Variable	Description
`CUST_ID`	Unique credit card holder ID
`BALANCE`	Monthly average balance (based on daily averages)
`BALANCE_FREQUENCY`	Ratio of last 12 months with a balance (0–1)
`PURCHASES`	Total purchase amount in last 12 months
`ONEOFF_PURCHASES`	Total one-off (single) purchase amount
`INSTALLMENTS_PURCHASES`	Total instalment purchase amount
`CASH_ADVANCE`	Total cash advance amount taken
`PURCHASES_FREQUENCY`	% of months with at least one purchase
`ONEOFF_PURCHASES_FREQUENCY`	Frequency of one-off purchases
`PURCHASES_INSTALLMENTS_FREQUENCY`	Frequency of instalment purchases
`CASH_ADVANCE_FREQUENCY`	Frequency of cash advances
`CASH_ADVANCE_TRX`	Average amount per cash advance transaction
`PURCHASES_TRX`	Average amount per purchase transaction
`CREDIT_LIMIT`	Customer's credit limit
`PAYMENTS`	Total payments made to reduce statement balance
`MINIMUM_PAYMENTS`	Total minimum payments made
`PRC_FULL_PAYMENT`	Percentage of months with full payment
`TENURE`	Number of months as a credit card customer

🏗️ Project Architecture

Segmentation-of-Credit-Card-Customers/
├── CC_GENERAL.csv               # Raw customer behavioural dataset
├── Credit_new_cust.xlsx         # New customer profiles for segment assignment
├── Profiling_output.csv         # Cluster profiling results
├── python_FA.xls                # Factor Analysis output
├── pandas_profiling.html        # Auto-generated EDA report (open in browser)
├── Segmentation of Credit Card Customers.ipynb   # Full pipeline notebook
├── LICENSE
└── README.md

🔍 Full Analytical Pipeline

Step 1 — Advanced Data Preparation & KPI Engineering

Raw transactional variables alone don't tell the full story.
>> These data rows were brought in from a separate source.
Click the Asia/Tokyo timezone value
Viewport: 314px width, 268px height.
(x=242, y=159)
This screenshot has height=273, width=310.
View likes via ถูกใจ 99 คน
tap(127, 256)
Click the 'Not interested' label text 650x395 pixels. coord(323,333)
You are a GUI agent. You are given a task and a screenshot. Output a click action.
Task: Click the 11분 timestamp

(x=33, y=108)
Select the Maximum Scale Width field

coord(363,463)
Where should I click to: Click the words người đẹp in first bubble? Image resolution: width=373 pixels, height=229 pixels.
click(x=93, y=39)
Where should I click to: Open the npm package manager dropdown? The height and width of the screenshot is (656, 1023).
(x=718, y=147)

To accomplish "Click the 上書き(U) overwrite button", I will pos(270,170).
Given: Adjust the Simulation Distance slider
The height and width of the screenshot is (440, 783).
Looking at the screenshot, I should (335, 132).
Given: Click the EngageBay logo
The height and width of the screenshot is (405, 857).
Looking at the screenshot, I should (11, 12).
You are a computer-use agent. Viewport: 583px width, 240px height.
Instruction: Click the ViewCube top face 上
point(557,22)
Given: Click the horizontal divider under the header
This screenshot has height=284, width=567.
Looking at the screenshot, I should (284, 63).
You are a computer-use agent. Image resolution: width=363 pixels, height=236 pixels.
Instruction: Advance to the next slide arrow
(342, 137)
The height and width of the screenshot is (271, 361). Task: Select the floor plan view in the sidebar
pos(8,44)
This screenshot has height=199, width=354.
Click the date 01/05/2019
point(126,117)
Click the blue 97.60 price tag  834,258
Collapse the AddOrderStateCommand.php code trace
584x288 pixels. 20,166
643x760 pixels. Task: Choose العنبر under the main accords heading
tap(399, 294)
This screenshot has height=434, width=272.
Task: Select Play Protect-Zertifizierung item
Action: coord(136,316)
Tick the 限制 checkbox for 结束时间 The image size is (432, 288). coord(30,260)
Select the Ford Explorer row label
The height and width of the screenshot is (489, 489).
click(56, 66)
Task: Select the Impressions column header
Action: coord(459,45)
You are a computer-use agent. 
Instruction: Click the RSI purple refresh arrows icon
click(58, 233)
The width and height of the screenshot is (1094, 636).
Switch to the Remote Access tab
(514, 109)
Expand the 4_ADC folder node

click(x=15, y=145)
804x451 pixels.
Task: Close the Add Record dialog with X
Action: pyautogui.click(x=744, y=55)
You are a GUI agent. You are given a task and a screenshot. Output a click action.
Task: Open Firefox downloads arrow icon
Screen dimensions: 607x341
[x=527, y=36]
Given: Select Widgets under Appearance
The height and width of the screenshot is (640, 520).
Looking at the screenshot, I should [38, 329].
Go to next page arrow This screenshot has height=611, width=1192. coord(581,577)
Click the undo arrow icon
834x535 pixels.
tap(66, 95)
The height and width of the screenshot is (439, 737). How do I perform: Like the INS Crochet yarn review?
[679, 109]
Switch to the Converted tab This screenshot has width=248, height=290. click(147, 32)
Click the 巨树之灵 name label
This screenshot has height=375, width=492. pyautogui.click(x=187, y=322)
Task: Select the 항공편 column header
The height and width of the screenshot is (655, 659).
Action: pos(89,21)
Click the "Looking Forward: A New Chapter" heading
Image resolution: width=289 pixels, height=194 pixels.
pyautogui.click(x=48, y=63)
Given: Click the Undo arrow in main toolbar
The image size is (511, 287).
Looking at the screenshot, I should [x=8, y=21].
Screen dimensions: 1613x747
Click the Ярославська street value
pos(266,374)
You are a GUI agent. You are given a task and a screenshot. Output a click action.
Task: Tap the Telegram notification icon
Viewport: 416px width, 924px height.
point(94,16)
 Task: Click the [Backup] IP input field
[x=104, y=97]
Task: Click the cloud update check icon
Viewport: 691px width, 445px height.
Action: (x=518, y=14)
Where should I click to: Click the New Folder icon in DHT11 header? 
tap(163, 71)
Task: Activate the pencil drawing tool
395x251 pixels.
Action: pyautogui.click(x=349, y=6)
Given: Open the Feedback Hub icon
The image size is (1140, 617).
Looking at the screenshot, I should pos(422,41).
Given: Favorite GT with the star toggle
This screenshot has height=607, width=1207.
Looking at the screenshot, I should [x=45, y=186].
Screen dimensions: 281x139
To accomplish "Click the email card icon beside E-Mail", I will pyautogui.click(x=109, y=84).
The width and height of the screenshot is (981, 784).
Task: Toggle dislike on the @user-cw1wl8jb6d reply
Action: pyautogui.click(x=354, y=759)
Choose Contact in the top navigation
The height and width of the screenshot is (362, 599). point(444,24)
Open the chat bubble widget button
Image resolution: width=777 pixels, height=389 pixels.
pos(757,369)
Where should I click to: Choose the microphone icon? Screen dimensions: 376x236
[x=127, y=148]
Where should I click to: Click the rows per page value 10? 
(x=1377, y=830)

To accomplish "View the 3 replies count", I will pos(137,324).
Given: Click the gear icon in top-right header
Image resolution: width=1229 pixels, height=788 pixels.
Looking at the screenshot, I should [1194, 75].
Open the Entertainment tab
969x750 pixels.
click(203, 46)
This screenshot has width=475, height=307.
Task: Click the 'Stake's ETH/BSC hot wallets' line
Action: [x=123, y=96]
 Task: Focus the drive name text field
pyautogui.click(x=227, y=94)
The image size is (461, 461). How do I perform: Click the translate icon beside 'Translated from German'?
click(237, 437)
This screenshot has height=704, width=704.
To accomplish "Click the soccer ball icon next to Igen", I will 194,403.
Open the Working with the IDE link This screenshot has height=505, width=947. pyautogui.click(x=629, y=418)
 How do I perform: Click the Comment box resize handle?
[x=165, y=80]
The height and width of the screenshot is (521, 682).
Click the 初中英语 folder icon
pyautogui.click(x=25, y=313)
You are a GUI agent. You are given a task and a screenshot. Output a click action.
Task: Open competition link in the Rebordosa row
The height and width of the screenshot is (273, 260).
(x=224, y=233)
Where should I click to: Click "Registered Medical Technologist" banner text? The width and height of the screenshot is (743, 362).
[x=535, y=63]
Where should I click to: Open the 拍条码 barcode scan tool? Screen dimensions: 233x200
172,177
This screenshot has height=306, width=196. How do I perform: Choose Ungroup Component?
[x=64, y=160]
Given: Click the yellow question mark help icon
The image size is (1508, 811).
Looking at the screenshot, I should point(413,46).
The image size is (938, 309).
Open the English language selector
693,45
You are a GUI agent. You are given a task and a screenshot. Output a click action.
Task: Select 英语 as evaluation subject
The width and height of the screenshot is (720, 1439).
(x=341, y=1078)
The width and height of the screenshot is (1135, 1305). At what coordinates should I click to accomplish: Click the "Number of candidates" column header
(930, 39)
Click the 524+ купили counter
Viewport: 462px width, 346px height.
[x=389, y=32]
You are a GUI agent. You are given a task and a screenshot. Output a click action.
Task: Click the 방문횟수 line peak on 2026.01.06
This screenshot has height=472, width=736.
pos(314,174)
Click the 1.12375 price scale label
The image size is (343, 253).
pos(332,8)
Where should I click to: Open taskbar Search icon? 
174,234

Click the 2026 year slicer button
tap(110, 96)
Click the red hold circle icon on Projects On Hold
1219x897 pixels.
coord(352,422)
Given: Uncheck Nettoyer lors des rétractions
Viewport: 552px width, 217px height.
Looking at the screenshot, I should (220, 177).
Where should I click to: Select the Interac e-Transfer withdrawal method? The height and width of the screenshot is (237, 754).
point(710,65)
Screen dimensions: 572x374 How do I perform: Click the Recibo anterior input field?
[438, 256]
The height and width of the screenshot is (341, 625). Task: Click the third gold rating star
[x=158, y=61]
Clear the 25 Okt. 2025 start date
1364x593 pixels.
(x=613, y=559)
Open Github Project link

Intelligent KPIs are engineered to capture customer behaviour ratios that reveal true financial habits:

Engineered KPI	Formula	Business Meaning
`monthly_avg_purchase`	`PURCHASES / TENURE`	Average monthly spending rate
`monthly_avg_cash_advance`	`CASH_ADVANCE / TENURE`	Monthly reliance on cash advances
`limit_usage_ratio`	`BALANCE / CREDIT_LIMIT`	How much of credit limit is used
`payments_to_min_ratio`	`PAYMENTS / MINIMUM_PAYMENTS`	Payment discipline (higher = better)
`purchase_type_ratio`	`ONEOFF / INSTALLMENTS`	Spending style — impulsive vs planned
`cash_advance_ratio`	`CASH_ADVANCE / PURCHASES`	Reliance on cash vs purchases

Step 2 — Exploratory Data Analysis (EDA)

Generated full statistical profiling report using pandas-profiling (pandas_profiling.html)
Analysed distributions of all 18 variables — most spending variables are highly right-skewed
Identified significant missing values in MINIMUM_PAYMENTS and CREDIT_LIMIT — imputed using median
Correlation analysis revealed multicollinearity between purchase frequency variables — motivating Factor Analysis

Step 3 — Dimensionality Reduction: Factor Analysis

With 18 correlated variables, direct clustering leads to the Curse of Dimensionality. Factor Analysis groups correlated variables into latent factors that represent underlying behavioural dimensions:

# Factor Analysis for variable reduction
from factor_analyzer import FactorAnalyzer
fa = FactorAnalyzer(n_factors=optimal_factors, rotation='varimax')
fa.fit(scaled_data)
factor_scores = fa.transform(scaled_data)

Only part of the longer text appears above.